Erie Commodores FC is an American soccer team based in Erie, Pennsylvania, competing in the National Premier Soccer League (NPSL), a national amateur league at the fourth tier of the American Soccer Pyramid. The team plays its home games at Saxon Stadium, located on the campus of Mercyhurst University.

The SeaWolves adopted the name "Commodores" to honor Oliver Hazard Perry, a U.S. Navy commodore who commanded forces from Erie's Presque Isle Bay during the Battle of Lake Erie, a pivotal event in the War of 1812. Perry's flagship, the USS Niagara, flew the iconic "Don't Give up the Ship" battle flag, both elements featured in the Commodores' logo. The Erie Maritime Museum now maintains the Niagara at Presque Isle Bay.

==History==
In 2009, local soccer coach Pedro Argáez founded "Erie Admirals SC", building upon an existing youth program. John Melody, a former player at Mercyhurst University, initially served as head coach and later took full ownership of the club. On April 24, 2015, Melody rebranded the team as "Erie Commodores FC". He appointed Micky Blythe—a fellow Mercyhurst alumnus—as head coach for one season, followed by Neil Brown (holding a UEFA A License) for the 2015 NPSL campaign.

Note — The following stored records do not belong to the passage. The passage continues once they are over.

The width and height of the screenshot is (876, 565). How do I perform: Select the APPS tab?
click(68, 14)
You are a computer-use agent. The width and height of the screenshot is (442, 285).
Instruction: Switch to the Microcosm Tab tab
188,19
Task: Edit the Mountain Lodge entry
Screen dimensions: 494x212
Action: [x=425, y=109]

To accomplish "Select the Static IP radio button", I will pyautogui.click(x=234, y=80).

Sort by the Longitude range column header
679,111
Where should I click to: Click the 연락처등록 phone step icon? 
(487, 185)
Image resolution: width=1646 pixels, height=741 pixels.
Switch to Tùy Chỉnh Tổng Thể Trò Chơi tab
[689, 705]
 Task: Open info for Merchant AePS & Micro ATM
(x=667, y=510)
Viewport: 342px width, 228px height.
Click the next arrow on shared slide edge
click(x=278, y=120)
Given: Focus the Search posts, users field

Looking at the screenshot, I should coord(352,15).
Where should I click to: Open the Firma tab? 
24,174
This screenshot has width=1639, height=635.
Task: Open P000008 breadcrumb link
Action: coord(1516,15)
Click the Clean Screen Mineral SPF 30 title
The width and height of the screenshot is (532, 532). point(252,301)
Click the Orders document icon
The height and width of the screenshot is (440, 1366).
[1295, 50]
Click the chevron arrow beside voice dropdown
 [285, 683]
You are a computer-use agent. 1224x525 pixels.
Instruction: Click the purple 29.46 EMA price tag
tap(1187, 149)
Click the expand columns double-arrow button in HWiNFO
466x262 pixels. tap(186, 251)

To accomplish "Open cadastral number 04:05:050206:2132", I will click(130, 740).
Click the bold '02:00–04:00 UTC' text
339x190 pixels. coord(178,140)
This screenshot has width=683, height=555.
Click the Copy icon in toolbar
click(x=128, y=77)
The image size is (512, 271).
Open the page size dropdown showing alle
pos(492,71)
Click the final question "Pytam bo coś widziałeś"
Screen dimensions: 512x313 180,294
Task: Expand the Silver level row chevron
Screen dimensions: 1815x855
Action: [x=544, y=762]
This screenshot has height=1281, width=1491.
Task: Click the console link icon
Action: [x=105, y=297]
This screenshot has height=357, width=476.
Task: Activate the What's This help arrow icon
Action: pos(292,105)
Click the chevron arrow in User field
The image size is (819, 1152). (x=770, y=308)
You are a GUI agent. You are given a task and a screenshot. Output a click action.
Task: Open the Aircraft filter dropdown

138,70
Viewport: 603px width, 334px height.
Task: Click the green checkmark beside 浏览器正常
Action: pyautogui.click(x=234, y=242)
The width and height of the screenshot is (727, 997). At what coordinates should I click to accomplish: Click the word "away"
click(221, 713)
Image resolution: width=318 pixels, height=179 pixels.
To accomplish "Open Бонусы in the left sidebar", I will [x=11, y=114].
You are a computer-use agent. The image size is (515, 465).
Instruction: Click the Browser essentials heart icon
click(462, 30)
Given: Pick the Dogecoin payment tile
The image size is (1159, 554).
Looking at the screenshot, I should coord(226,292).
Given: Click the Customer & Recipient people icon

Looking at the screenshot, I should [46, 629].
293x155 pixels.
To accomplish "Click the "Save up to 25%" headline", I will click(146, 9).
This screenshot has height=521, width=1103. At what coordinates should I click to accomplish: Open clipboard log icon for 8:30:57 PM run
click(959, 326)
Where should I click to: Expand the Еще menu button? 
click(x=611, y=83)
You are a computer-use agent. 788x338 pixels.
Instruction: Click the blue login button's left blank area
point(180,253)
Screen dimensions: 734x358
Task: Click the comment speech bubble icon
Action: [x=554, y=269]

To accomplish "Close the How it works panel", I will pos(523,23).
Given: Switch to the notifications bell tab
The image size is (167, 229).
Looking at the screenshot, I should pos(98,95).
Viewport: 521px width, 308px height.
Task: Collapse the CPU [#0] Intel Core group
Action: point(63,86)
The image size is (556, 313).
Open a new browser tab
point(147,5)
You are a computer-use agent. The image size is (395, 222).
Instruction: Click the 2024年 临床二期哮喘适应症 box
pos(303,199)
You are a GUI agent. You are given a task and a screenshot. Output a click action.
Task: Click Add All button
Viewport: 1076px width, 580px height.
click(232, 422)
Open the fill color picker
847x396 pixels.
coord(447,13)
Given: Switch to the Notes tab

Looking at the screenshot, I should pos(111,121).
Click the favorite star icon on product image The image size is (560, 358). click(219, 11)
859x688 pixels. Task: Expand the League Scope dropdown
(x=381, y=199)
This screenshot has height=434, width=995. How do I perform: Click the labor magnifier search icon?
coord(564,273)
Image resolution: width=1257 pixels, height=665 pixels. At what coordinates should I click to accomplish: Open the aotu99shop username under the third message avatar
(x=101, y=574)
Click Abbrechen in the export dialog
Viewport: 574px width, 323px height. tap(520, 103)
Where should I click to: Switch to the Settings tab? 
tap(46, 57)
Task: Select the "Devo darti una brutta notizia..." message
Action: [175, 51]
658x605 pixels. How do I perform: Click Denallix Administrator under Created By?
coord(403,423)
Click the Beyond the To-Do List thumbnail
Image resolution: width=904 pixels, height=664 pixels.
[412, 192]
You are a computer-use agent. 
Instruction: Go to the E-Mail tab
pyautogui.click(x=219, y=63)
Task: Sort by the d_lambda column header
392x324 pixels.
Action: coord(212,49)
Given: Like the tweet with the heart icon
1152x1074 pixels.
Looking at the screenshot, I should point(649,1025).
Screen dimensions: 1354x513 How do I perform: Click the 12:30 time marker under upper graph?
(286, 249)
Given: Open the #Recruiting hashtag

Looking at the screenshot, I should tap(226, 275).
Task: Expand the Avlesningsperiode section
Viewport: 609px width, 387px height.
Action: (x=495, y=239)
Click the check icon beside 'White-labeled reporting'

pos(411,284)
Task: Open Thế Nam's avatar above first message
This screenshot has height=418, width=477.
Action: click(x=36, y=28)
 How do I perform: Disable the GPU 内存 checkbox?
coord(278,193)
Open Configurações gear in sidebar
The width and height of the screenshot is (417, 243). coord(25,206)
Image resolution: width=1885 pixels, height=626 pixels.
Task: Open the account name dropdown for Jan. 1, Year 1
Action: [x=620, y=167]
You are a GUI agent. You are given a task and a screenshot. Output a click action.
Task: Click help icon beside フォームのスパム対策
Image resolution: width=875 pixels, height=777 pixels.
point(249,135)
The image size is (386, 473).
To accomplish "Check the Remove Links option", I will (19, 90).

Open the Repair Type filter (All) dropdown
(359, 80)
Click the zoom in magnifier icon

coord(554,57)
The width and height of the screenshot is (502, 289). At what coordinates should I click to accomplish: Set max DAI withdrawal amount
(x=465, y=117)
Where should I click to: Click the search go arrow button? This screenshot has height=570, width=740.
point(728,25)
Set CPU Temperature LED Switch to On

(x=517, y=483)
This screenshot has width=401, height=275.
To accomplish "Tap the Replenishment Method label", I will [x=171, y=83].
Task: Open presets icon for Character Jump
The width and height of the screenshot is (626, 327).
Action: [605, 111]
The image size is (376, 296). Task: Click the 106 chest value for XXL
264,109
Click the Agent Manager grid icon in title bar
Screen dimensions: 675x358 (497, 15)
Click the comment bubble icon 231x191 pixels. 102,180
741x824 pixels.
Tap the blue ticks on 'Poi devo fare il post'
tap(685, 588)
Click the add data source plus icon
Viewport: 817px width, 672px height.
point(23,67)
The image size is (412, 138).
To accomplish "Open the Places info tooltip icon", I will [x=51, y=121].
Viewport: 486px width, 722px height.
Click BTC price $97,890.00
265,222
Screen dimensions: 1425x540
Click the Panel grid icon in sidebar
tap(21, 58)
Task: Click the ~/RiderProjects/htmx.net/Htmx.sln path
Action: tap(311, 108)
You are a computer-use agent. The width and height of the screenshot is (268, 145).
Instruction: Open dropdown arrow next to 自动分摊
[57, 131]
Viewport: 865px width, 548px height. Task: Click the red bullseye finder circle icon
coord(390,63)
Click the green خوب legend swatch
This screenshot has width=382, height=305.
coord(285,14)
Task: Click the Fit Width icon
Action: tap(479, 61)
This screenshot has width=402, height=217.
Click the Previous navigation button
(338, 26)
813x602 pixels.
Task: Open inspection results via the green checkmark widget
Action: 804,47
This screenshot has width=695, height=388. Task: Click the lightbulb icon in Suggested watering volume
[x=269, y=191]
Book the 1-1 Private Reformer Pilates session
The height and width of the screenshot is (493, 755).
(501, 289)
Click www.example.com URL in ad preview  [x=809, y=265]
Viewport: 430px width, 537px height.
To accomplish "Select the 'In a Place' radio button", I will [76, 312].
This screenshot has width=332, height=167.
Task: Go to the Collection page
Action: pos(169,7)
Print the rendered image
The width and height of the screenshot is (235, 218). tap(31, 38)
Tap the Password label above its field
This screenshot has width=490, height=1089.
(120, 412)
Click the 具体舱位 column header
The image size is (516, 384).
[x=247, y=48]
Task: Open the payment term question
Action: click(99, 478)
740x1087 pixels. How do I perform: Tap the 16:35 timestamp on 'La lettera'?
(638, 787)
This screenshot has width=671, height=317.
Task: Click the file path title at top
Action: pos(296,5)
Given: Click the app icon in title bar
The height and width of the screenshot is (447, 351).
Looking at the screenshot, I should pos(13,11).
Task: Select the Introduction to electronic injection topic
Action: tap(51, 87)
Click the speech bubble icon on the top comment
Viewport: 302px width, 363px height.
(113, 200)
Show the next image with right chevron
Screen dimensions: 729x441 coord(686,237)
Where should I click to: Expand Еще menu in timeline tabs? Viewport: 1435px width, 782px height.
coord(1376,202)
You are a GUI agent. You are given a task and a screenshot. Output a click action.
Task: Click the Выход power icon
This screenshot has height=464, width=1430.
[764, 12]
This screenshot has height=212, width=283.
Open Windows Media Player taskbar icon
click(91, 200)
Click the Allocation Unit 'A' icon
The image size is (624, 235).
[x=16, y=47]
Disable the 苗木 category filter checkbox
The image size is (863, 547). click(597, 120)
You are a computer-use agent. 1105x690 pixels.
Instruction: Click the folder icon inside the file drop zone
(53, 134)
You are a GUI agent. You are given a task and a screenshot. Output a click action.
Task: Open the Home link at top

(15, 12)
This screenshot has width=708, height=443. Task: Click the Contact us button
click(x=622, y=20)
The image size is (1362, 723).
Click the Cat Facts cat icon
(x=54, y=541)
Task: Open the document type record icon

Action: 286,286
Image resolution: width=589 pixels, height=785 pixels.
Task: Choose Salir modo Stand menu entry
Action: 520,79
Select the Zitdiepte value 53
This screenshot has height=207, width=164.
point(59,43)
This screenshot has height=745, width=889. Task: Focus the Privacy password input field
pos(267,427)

In 2021, they announced addition of a senior women's team to its overall program, to play in the United Women's Soccer League Two.

===Player development===
Several Commodores alums have advanced to professional soccer, including:
- Adam Clement, signed by Vancouver Whitecaps FC (MLS)
- Sam Dorf, signed by Waterford FC (League of Ireland 1st Division)
- Jeremy Deighton, Greg Blum, and Neil Shaffer, who played with Pittsburgh Riverhounds SC (USL)
- Danny Deakin, drafted by Orlando City SC in the 2017 MLS SuperDraft

===Rust‑Belt rivalries and venue changes===
The Commodores developed rivalries with fellow Rust Belt Conference teams, such as Cleveland SC. In 2020, the club participated in the NPSL Members Cup, alongside Cleveland SC, FC Buffalo, and Pittsburgh Hotspurs. They also contested the Erie County Derby against FC Buffalo until Buffalo's move to USL League Two in 2023.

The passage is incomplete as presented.